◆ Directions for this task: Which lines in the items below contain the word "height"? Report each one in full, and treat uppercase and lowercase letters as different.
· · · · · · ·
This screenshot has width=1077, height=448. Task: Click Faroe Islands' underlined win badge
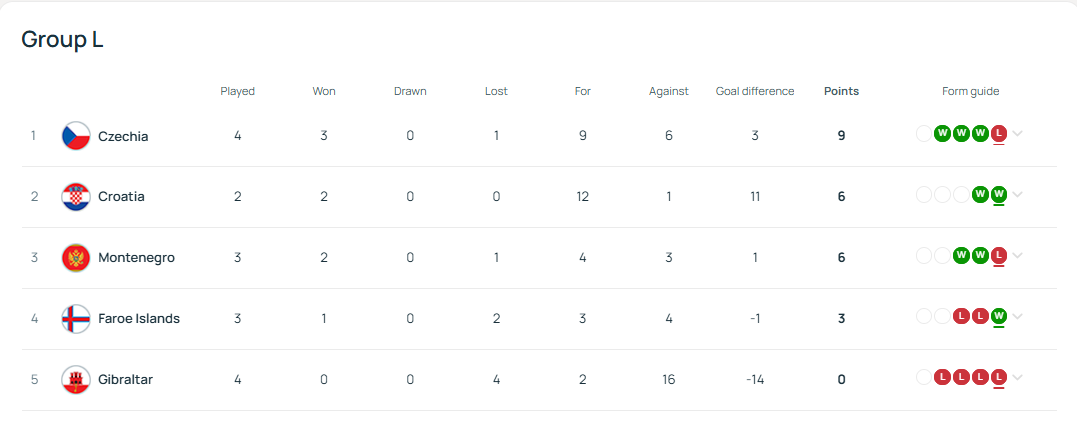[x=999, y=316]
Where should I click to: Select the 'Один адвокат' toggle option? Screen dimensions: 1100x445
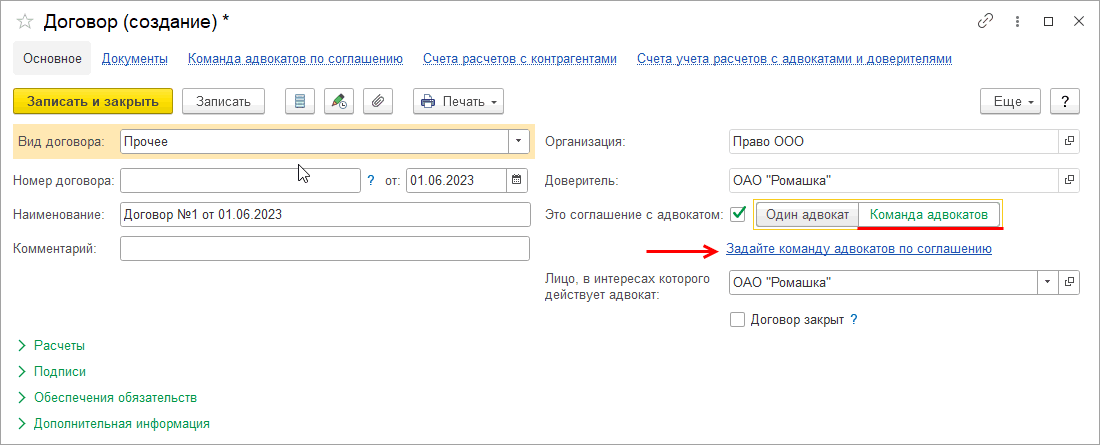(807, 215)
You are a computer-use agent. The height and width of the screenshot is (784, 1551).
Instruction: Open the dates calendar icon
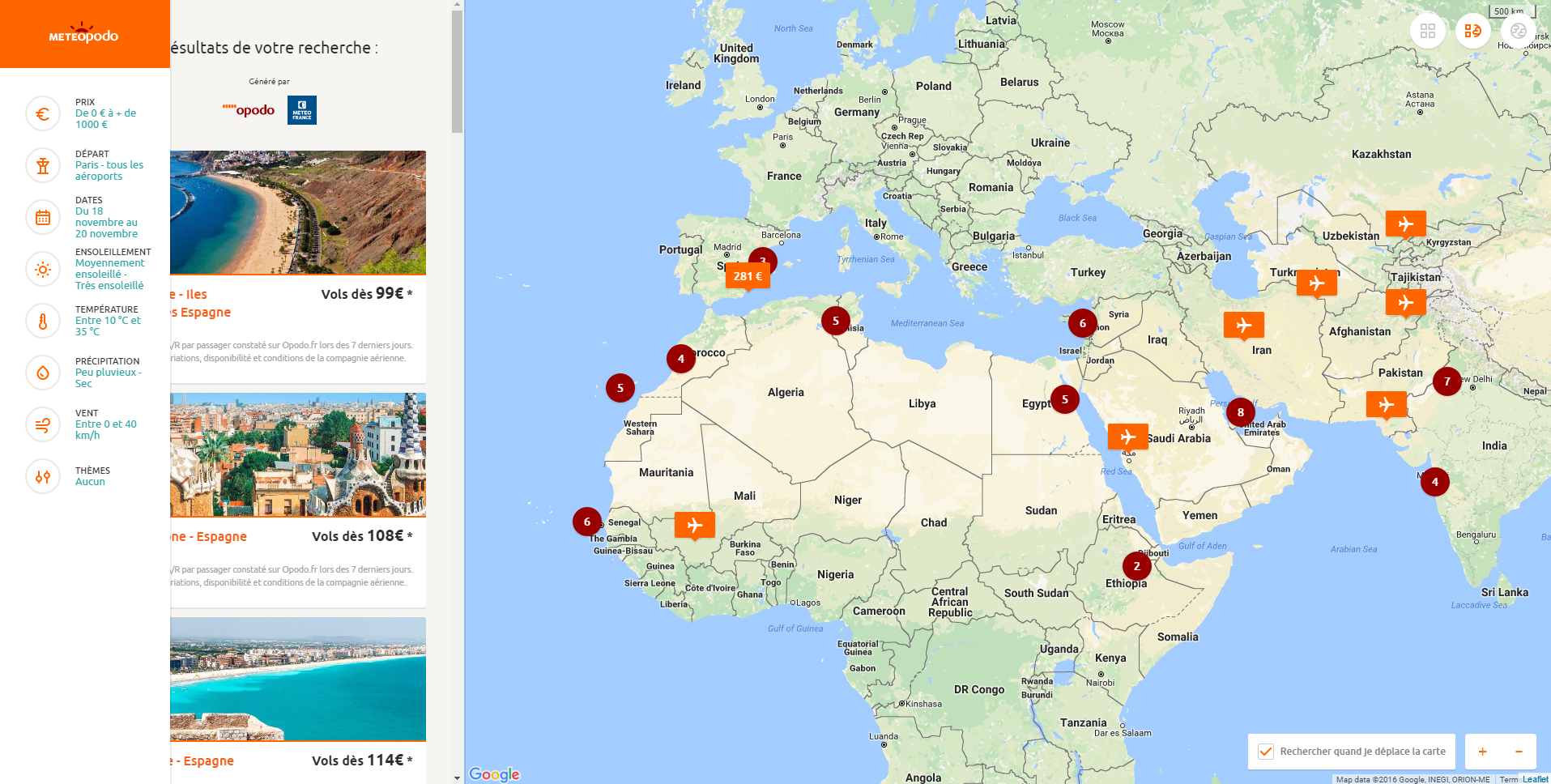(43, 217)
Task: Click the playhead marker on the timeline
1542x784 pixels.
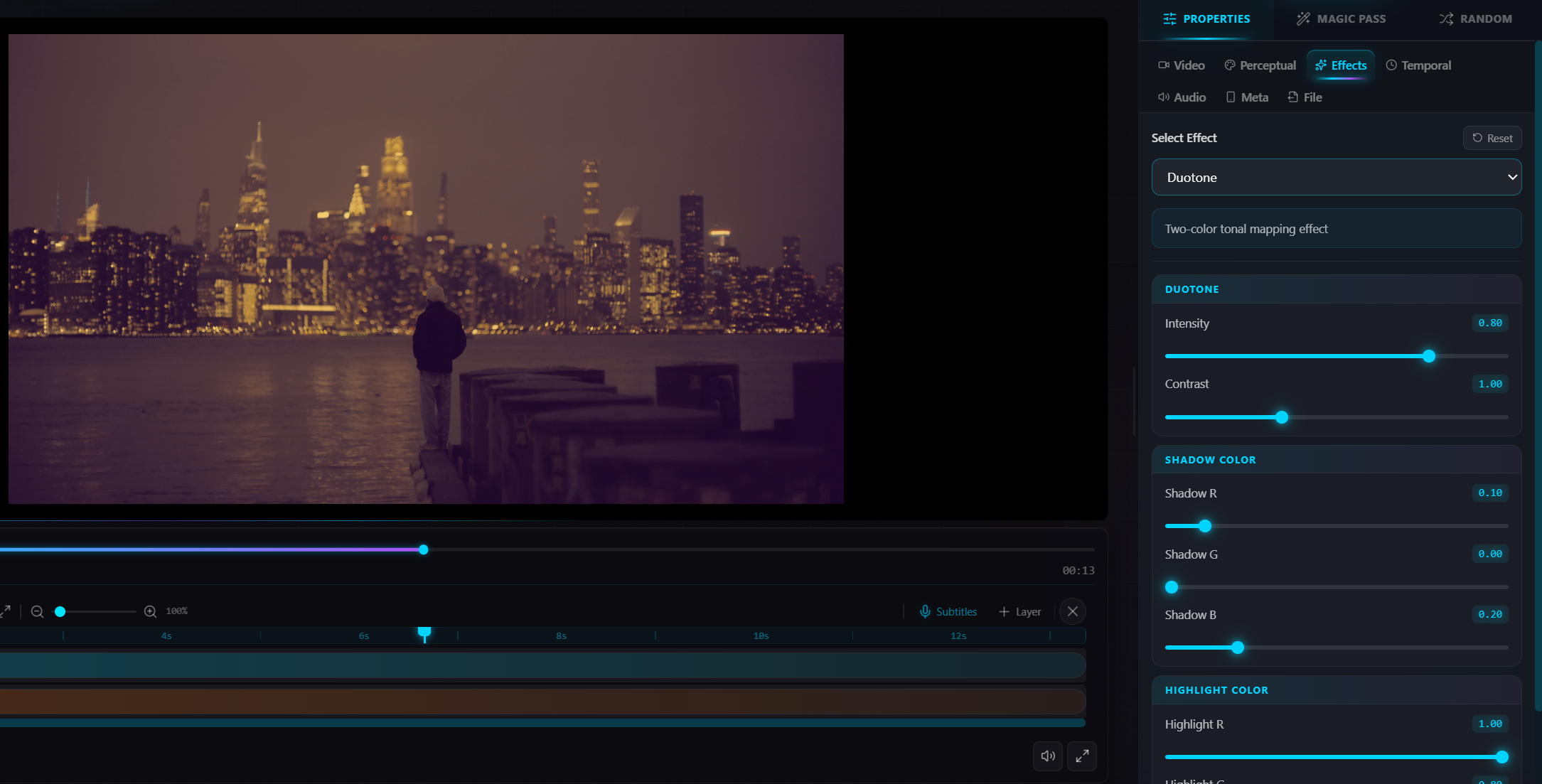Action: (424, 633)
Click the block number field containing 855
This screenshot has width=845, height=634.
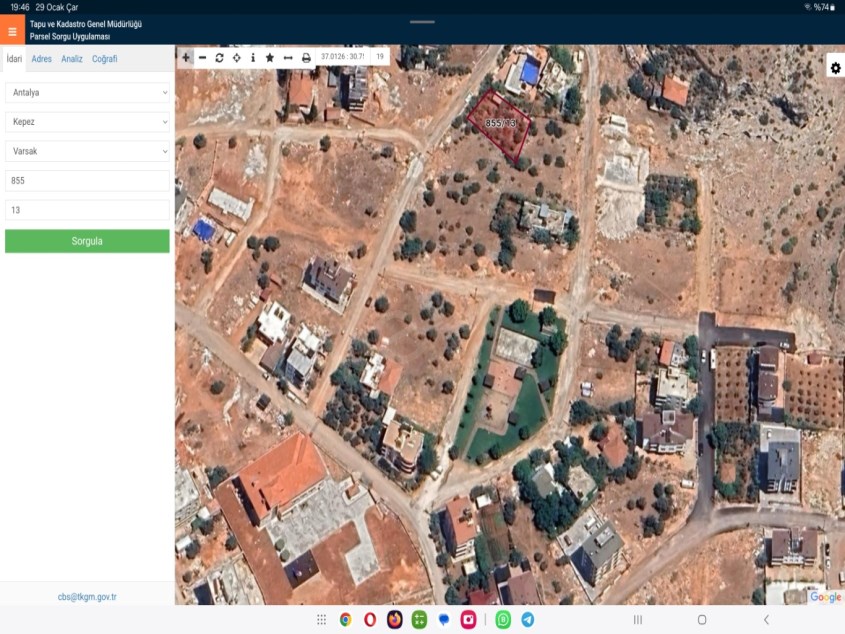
· · · · · · ·
◆ Result of the task:
This screenshot has width=1077, height=448. Task: Click Faroe Islands' underlined win badge
You are a computer-use agent. The height and width of the screenshot is (784, 1551).
This screenshot has width=845, height=634.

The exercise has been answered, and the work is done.